Mac Davis watches Elvis perform for the first time

by Jason Mellard / Center for Texas Music History at Texas State

Episode #5: Elvis Inspires Mac Davis / Produced by Jack Anderson

On June 3, 1955, Mac Davis saw Elvis Presley play a Pontiac dealership in Lubbock. Elvis was riding the crest of the rockabilly wave that his Sun Records singles set in motion. Mac Davis was a thirteen year-old at a car dealership. Their paths would cross again later, in a more productive setting.

CBS Photo Archive / CBS via Getty Images


In the 1950s, Elvis Presley criss-crossed Texas constantly, from Alpine to Paris, Gilmer to Gonzales, at each stop inspiring his young audiences to follow in his footsteps.

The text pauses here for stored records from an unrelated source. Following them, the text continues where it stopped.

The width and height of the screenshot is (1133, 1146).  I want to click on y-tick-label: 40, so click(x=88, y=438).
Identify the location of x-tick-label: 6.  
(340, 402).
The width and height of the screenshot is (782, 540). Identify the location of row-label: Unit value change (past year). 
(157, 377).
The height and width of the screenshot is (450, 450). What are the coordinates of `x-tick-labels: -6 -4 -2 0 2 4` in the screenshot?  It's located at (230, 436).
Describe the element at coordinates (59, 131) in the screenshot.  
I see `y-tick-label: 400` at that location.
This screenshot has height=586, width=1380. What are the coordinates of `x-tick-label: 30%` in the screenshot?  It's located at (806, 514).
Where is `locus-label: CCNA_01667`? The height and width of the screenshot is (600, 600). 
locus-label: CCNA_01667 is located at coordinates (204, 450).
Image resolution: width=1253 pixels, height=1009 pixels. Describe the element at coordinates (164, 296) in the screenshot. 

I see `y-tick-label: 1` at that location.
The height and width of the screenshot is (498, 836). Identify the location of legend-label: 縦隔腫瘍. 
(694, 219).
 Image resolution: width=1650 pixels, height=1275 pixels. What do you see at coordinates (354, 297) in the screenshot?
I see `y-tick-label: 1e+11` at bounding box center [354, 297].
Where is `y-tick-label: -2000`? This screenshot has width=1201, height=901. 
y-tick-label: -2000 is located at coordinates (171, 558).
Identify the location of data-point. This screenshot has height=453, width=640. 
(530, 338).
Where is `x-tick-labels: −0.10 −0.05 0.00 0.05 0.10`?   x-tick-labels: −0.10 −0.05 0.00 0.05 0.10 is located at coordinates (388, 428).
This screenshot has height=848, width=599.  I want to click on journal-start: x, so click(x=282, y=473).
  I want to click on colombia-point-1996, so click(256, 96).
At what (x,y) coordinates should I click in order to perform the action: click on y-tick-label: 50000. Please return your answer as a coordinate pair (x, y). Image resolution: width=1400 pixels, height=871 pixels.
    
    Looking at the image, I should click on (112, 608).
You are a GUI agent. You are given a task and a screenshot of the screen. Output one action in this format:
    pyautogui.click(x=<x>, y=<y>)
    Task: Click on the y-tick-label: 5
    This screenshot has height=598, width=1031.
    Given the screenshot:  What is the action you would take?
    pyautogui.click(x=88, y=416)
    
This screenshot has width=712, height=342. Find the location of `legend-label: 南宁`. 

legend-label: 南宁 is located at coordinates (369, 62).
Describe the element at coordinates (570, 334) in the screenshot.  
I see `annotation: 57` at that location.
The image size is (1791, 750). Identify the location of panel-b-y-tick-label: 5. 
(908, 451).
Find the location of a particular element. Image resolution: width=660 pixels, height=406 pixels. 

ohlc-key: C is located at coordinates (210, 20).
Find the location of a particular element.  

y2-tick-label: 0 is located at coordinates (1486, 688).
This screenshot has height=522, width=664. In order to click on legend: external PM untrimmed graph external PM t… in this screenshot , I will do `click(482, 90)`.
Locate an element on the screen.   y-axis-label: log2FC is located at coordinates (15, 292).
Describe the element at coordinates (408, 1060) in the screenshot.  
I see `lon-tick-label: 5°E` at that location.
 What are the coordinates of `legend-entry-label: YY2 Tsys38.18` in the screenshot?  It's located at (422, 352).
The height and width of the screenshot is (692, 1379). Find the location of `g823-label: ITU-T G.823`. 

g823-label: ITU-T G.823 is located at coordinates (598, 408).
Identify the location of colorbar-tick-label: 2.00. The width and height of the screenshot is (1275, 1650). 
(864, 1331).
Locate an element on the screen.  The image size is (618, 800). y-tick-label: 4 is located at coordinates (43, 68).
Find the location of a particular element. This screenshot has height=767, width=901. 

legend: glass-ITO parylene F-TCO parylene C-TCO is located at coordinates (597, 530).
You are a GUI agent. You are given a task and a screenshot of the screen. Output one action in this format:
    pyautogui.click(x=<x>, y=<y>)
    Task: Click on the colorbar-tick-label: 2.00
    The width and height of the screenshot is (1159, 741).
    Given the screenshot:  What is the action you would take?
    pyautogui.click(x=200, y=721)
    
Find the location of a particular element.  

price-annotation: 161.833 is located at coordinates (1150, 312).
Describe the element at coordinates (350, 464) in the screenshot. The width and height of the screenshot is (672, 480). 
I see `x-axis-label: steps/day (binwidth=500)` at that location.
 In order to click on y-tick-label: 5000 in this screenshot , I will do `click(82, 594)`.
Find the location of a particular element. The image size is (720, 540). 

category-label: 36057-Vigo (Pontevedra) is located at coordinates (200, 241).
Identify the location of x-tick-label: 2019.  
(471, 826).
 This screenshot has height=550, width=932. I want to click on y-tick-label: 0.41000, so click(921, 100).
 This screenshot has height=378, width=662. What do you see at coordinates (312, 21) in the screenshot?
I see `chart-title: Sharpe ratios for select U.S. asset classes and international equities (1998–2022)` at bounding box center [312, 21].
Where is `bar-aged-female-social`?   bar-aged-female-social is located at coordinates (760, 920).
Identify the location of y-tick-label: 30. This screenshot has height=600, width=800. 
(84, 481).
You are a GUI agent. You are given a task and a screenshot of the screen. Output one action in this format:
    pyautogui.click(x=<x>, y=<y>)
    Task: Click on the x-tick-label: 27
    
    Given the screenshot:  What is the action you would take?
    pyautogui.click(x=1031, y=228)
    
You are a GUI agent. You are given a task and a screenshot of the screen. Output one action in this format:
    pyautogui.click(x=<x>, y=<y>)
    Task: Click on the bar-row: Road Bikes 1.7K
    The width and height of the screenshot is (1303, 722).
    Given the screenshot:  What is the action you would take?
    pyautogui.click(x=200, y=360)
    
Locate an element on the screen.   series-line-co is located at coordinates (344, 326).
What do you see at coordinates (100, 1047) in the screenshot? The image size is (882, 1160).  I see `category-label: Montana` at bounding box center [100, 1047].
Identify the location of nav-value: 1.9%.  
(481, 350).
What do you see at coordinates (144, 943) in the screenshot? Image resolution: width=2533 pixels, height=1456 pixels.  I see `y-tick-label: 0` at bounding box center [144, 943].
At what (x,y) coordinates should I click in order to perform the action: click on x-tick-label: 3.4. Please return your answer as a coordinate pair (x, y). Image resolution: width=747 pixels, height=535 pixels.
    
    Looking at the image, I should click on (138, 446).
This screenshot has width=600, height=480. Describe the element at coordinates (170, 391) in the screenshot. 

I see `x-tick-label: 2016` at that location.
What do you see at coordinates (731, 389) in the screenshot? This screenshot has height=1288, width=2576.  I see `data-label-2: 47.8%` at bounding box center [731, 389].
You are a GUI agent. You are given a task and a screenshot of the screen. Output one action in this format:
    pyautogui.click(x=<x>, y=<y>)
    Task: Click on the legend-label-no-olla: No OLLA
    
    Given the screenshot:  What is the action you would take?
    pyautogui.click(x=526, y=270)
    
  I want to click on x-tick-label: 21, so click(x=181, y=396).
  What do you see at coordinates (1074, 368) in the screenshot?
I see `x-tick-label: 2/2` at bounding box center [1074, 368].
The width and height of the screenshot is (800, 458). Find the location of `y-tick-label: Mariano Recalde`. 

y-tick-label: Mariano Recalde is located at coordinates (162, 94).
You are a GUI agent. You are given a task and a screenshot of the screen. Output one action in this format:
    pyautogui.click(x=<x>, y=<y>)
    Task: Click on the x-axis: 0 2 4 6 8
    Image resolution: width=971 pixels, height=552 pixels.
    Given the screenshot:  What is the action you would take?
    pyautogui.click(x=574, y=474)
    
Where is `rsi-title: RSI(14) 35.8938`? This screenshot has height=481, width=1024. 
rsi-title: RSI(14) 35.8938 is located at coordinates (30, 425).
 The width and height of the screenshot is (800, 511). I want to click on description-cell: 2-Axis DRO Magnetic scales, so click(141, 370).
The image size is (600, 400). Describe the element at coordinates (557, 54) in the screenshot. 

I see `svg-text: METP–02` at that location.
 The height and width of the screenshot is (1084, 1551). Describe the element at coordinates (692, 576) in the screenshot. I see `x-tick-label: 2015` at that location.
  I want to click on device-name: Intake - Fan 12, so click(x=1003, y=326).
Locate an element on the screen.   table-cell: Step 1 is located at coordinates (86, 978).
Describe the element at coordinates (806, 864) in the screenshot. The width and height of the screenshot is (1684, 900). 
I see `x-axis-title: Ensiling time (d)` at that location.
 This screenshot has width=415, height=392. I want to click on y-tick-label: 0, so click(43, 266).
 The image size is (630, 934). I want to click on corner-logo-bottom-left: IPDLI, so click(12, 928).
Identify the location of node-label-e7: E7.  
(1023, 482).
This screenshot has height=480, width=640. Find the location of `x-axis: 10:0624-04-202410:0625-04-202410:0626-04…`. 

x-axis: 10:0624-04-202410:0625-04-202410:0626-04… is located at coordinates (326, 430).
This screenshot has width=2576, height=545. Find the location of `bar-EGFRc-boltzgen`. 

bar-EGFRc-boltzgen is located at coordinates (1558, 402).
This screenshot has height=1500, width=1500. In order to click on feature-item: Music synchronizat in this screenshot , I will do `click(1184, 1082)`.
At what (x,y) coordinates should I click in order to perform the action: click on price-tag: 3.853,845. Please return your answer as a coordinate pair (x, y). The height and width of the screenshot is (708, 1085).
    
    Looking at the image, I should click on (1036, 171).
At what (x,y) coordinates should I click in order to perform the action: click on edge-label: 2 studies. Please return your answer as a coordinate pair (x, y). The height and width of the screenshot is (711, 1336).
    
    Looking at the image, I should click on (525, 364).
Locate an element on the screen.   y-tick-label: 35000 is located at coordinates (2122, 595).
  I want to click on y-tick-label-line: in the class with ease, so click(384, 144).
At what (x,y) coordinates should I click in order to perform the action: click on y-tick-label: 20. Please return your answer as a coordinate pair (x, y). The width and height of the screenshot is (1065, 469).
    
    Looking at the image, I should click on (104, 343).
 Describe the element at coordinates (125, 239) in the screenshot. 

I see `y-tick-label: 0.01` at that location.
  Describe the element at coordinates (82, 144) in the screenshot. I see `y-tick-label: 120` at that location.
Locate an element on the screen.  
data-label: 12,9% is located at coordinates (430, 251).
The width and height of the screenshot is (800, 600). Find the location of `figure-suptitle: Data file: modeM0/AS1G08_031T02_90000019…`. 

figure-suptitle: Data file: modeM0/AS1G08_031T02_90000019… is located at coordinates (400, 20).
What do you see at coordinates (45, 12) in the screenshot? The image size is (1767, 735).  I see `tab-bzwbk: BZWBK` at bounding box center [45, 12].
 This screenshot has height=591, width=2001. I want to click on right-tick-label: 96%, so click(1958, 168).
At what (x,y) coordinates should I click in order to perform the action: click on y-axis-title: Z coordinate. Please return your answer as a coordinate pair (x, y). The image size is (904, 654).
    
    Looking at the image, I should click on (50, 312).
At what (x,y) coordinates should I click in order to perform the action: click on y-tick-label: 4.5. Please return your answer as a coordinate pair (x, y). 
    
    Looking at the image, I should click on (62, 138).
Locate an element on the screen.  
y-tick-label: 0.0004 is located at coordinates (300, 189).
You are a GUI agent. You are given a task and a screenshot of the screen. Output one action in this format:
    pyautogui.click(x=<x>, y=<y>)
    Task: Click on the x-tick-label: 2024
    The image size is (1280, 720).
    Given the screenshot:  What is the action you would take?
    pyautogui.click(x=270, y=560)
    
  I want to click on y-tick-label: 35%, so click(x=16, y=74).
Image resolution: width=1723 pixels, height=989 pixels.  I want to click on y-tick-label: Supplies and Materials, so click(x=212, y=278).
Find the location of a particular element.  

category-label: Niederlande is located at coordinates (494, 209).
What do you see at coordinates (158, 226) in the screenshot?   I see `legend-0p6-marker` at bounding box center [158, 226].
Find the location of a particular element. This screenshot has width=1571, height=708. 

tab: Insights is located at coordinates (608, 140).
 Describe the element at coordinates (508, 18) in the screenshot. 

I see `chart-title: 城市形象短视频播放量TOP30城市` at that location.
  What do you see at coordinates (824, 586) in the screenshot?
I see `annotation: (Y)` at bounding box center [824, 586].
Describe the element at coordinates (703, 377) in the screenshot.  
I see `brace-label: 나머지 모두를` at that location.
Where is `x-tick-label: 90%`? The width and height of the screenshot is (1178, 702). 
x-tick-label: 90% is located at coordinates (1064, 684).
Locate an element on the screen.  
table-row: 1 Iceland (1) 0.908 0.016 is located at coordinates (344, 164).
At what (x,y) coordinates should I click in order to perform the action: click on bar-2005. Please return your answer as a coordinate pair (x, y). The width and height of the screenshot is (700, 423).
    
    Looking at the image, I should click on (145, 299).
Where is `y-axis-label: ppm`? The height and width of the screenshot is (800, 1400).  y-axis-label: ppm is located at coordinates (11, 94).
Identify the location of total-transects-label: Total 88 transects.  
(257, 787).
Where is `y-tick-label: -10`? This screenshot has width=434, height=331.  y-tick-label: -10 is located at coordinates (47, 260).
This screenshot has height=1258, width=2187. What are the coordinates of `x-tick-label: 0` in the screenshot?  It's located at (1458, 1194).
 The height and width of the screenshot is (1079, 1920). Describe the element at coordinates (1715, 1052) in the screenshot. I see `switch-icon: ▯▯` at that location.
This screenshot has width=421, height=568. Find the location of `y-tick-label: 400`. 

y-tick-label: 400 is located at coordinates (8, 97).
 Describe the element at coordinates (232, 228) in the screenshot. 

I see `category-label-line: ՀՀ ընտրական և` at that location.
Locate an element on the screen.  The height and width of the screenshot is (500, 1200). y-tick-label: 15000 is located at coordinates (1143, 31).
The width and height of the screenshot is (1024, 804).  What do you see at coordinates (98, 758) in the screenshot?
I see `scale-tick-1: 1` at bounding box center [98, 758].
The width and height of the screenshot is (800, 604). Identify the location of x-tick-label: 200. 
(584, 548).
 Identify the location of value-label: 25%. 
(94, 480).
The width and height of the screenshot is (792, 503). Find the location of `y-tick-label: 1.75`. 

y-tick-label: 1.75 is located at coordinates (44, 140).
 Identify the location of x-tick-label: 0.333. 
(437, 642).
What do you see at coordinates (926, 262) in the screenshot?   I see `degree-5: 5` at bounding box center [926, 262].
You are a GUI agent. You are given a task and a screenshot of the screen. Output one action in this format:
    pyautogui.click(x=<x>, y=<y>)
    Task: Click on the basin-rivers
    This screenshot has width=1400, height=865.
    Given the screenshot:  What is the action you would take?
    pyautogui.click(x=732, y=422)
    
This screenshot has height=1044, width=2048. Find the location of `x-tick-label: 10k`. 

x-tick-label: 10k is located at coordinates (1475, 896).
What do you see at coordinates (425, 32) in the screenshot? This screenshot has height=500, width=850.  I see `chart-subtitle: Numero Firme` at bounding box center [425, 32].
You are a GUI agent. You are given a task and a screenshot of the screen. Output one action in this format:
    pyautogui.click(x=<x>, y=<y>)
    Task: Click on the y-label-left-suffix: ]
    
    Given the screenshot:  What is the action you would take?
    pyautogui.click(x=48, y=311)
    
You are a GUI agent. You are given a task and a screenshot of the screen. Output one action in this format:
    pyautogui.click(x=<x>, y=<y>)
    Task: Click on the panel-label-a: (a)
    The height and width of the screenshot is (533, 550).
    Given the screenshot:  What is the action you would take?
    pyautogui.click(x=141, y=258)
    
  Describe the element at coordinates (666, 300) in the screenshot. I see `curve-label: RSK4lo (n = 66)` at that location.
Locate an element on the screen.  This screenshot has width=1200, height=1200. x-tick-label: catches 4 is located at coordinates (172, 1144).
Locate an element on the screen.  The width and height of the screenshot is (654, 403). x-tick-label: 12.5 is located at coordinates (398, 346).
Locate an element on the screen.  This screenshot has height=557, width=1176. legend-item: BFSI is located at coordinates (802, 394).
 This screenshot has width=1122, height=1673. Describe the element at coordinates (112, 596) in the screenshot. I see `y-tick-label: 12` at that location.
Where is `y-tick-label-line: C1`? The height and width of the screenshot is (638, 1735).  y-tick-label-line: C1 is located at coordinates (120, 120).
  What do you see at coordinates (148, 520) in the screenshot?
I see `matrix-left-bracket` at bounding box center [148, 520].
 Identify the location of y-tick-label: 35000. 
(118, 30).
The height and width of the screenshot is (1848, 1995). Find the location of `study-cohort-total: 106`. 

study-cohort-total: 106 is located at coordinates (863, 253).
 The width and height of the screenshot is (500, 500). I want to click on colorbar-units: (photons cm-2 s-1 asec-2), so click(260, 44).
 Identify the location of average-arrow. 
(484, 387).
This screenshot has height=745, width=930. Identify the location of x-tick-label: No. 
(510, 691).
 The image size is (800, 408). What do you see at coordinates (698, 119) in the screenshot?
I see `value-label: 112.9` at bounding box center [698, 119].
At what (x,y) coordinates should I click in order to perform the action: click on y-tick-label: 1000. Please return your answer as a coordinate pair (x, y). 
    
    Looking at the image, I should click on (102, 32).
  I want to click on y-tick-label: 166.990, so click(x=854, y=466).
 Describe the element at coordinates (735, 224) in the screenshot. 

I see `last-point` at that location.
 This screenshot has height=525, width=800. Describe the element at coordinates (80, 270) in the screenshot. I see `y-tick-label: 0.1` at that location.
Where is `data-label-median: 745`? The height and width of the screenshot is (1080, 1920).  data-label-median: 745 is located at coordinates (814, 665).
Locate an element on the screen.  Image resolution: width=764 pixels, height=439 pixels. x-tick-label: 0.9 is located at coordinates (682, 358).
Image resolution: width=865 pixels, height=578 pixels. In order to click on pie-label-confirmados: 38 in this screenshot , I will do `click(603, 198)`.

Buddy Holly attended one of those shows, as did Waylon Jennings.

Stars in his eyes, young Davis left Lubbock for Atlanta after high school graduation to pursue a career as a songwriter. While working for Nancy Sinatra’s publishing company writing songs for her and other artists like B. J. Thomas, Davis would find his way back to Elvis. Presley recorded seven Mac Davis songs including late-career classics “In the Ghetto” and “A Little Less Conversation.”

Davis’s songwriting success translated into a recording career of his own. His biggest hit, 1981’s “Texas in My Rear View Mirror,” explored his relationship with the hometown he left behind, when he chased Elvis’s star so many years before.